Alot of people ask me, why don’t I run? I’ve received so many heartwarming comments from my friends encouraging me to run, but why didn’t I if I really wanted it? Honestly, it’s because I don’t have units left “nung tinawag ako ng panahon.” Sa Santugon, sinasabi lagi na “tinatawag ka na ng panahon” pag pinapatakbo ka. Siguro nga. Pero feeling ko kasi, baka nga tinatawag ako, pero not in this way. Not to let me run, but to inspire others into making the right decisions in life. I don’t think it’s worth it for me to extend just to run even though it’s a frustration that I wish I was able to do early on.
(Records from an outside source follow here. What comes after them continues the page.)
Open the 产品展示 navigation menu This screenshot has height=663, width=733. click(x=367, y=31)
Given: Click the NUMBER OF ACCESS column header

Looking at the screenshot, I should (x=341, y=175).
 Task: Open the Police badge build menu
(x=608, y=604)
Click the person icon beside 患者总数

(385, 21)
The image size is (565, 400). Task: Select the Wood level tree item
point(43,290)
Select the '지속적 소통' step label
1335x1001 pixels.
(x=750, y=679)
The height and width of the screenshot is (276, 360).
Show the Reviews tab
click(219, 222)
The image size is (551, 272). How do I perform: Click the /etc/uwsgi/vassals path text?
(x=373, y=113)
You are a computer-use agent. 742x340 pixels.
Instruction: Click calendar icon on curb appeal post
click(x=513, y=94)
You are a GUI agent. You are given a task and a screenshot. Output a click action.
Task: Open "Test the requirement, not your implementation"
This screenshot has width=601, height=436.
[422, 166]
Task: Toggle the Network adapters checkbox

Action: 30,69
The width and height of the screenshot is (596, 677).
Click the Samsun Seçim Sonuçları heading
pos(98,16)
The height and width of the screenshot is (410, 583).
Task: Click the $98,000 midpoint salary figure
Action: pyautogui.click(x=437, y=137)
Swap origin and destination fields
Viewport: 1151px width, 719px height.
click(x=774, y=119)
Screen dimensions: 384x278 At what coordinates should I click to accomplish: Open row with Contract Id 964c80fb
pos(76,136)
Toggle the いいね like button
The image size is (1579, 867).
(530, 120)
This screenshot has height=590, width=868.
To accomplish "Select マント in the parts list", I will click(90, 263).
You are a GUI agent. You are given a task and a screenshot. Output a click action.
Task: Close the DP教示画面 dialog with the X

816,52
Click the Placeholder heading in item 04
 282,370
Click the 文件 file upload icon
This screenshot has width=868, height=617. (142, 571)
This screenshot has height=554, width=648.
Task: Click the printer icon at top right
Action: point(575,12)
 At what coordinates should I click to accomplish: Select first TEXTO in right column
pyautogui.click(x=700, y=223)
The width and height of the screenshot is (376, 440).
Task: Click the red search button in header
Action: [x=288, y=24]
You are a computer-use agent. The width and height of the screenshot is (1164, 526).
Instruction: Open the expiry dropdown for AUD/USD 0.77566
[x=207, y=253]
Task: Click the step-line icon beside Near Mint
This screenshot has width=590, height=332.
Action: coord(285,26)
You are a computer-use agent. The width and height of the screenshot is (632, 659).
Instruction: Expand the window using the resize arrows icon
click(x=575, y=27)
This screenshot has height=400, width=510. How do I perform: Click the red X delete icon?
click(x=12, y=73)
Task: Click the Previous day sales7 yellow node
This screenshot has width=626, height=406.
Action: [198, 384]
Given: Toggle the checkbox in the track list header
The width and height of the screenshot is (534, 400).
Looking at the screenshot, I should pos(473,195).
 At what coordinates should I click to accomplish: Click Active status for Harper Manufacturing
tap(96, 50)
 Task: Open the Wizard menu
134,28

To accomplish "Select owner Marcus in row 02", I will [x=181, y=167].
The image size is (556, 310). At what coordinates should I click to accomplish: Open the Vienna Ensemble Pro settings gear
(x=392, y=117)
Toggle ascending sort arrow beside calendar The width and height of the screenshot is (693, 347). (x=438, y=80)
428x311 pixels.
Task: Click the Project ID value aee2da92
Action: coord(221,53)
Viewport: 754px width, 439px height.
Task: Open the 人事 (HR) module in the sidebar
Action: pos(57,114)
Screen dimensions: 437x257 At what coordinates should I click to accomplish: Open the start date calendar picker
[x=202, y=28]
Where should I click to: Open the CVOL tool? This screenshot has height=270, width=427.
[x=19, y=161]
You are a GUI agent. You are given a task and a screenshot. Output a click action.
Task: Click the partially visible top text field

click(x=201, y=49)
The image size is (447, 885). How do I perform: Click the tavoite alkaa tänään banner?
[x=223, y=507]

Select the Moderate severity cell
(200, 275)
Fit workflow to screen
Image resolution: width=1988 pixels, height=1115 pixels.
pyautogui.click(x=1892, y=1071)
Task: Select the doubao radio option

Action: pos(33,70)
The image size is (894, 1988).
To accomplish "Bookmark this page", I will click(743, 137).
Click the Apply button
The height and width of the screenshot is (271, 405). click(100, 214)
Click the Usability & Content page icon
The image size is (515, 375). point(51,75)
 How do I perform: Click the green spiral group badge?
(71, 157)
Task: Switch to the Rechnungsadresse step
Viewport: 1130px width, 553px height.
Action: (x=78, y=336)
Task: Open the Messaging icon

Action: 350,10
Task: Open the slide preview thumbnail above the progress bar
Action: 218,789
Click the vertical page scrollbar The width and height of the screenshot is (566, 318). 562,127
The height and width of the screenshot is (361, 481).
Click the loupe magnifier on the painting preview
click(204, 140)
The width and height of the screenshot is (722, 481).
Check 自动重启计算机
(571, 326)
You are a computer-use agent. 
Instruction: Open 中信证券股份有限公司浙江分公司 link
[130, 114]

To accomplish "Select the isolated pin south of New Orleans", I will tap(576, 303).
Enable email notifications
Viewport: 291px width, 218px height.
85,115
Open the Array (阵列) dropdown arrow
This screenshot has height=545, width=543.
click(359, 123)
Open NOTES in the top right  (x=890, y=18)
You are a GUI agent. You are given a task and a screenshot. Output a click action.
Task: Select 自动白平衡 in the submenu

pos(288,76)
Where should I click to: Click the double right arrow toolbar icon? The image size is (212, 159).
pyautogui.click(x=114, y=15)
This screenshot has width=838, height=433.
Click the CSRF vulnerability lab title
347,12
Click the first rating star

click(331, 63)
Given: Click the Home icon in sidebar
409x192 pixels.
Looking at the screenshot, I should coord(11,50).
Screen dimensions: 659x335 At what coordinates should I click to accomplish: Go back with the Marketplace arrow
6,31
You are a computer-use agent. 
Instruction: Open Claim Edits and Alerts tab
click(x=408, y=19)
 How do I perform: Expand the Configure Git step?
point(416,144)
I support the people who know how to make stands and find solutions for the problems that they see. As what I told you, I was once an apathetic student who grew up because I found an inspiration to do so. Now that I’m partisan, it still doesn’t erase the fact that I still see people based on their credentials, platform and personality. Isa rin naman ako sa naghahanap ng tatakbo, isa rin ako sa nagttrain sakanila. Isa rin naman ako sa patuloy na nagpapalakas sa kanila. Kahit di ako tumatakbo, pagnakikita ko silang nananalo or may nagagawang bago, fulfilled na rin kahit papano yung kagustuhan kong tumakbo.
So you read this blog, which makes me smile coz I know you think that what I’m saying actually makes sense. If you didn’t like what I said in the few parts, you could have stopped reading right? But you did read it up to here. So thank you. But let me tell you this.
If you believe in what Santugon does, please please please do vote for them. I’m not saying this because I’m Santugon, but because it’s your chance to actually fight for want you believe in. Bumoto ka, sayang yung chance mo. It’s your first step to be involved in Student Politics. It’s your own little step of making a difference in your life and in the lives of the people you care about. Voting means you’re matured enough to make a decision. Voting means you have a voice and you want it heard.
If you don’t know them, there’s still time for you to know who they are, where they came from, and what they can give.
But if you trust me, as your friend, as an orgmate, as a classmate, as your officer, as a fellow Lasallian, I’m assuring you, that a derecho vote is worth it. I’m asking for your vote, in behalf of my party, especially in my batch, because I never had the chance to run. But I know that these people who are running right now are way better than me, and that they deserve it more than anyone else right now. Your vote can give them the chance to show what they worked hard for.
*This blog is not, in any way, asked by Santugon to be written. This is just my point of view, which might be influenced by the Santugon trainings I’ve been through during my stay 3 year stay in DLSU. But I assure you that this is the most sincere me talking to you right now. This is what I’ve always wanted to say. And I feel this is the right time, because this is going to be my last General Elections.